Subsequently, patients were divided into either the high-risk group or the low-risk group according to the median value of the risk score of prognostic cuproptosis-related lncRNAs. In both the training and validation cohorts, overall survival (OS) was longer in the low-risk group than in the high-risk group (Figure 2A–C). Moreover, the survival rate was almost double in the low-risk group compared with that in the high-risk group (Figure 2D). The PCA analyses indicated that patients in different risk groups were distributed in three directions (Figure 2E). In addition, the predictive value of the signature for OS and clinical characteristics was evaluated using time-dependent ROC curves, showing that the predictive value of the risk signature model was higher than that of clinical traits (Figure 2F and G).

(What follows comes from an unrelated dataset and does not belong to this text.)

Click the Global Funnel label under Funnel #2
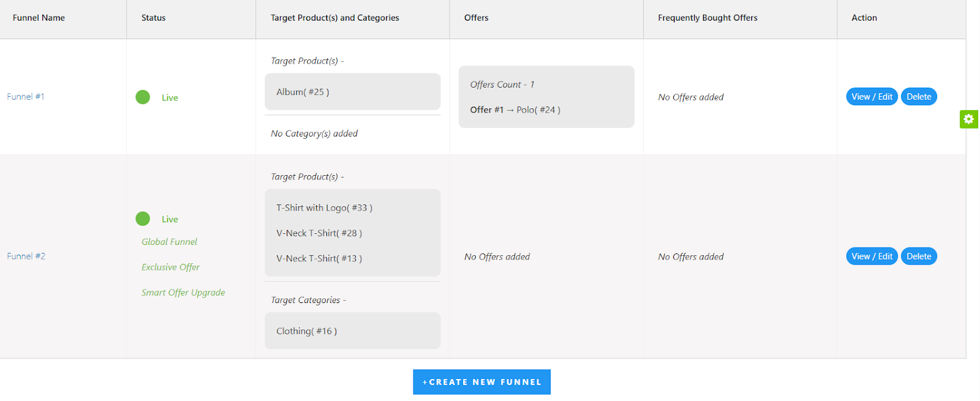The height and width of the screenshot is (401, 980). pos(168,242)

For further evaluating the relationship between the level of lncRNAs expression and clinical features, the heatmap was used to display the relationship between the expression profiles of 6 cuproptosis-related lncRNAs and their clinical characteristics in all MIBC patients (Figure 2H).

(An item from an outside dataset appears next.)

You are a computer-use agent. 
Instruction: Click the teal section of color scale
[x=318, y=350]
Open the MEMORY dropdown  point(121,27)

Figure 2 Verification of the prognostic model. (A-B) Survival curve between low-risk and high-risk groups in the training cohort and validation cohort. (C) Distribution of the risk score, OS status, and heatmap of the expression of Cuproptosis-related lncRNAs. (D) Comparison of survival between the high- and low-risk groups. (E) Validation of the model using PCA (F and G) The AUC of ROC curves showed the predictive abilities of the prognostic model. (H) The heatmap displayed the relationship between the expression of cuproptosis-related lncRNAs and clinicopathologic features in high- and low-risk groups.

Construction of the Cuproptosis-Related lncRNAs Nomogram

Univariate and multivariate Cox regression analysis revealed that the risk score of cuproptosis-related lncRNAs was a substantial independent prognostic factor for overall survival in the TCGA dataset (Figure 3A and B). To improve the accuracy of the prediction model, we constructed a nomogram for MIBC based on the risk signature and clinical characteristics. The total score was the sum of the individual scores calculated based on the use of the nomogram, and the OS of the patient gradually diminish as the score increased. Figure 3C illustrates an example of employing the nomogram to predict the survival probability for a randomly selected patient. ROC analysis demonstrated that the nomogram surpassed other factors in prognosticating MIBC outcomes (Figure 3D). Additionally, the nomogram exhibited high concordance between the predicted and observed survival probabilities (Figure 3E).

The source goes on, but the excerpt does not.